━━━━━ Recorded data

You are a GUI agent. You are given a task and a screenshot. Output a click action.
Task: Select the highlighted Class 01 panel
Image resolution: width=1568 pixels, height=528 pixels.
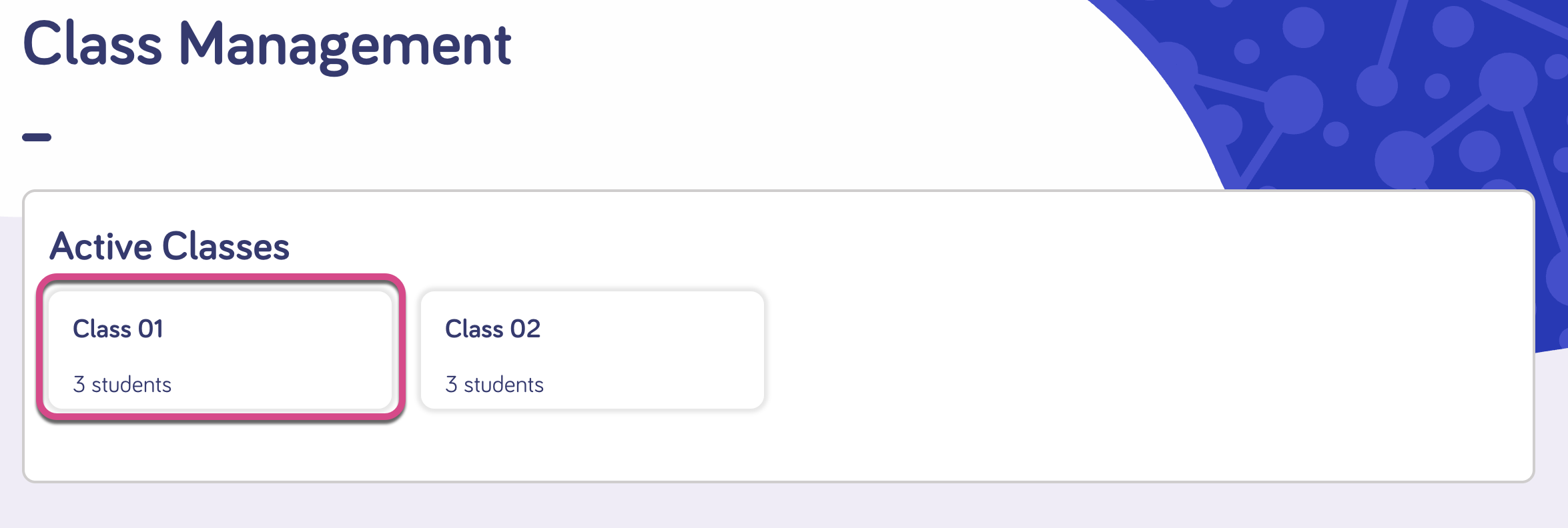point(220,347)

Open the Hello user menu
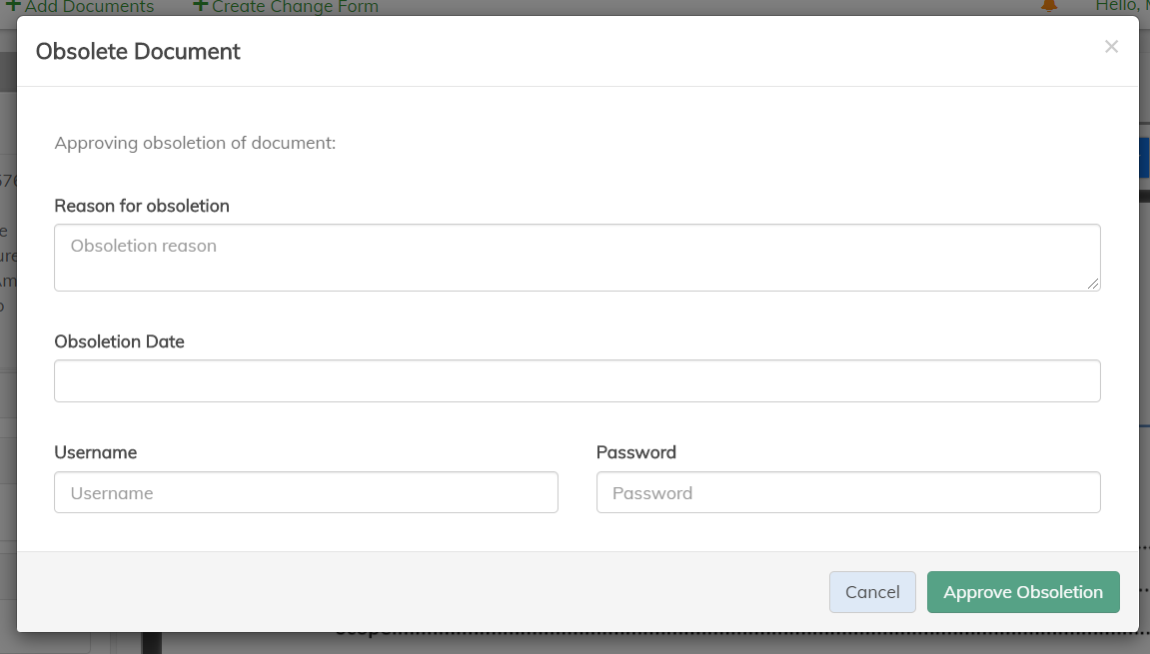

━━━━━━━━━━

*What the exercise asks*.
Each line from the one holding "Image resolution: width=1568" through the final line of the data needs to be transcribed exactly. Include both ends, skip the pictures, and add nothing.

*Answer for the task*.
Image resolution: width=1568 pixels, height=528 pixels.
point(220,347)

Open the Hello user menu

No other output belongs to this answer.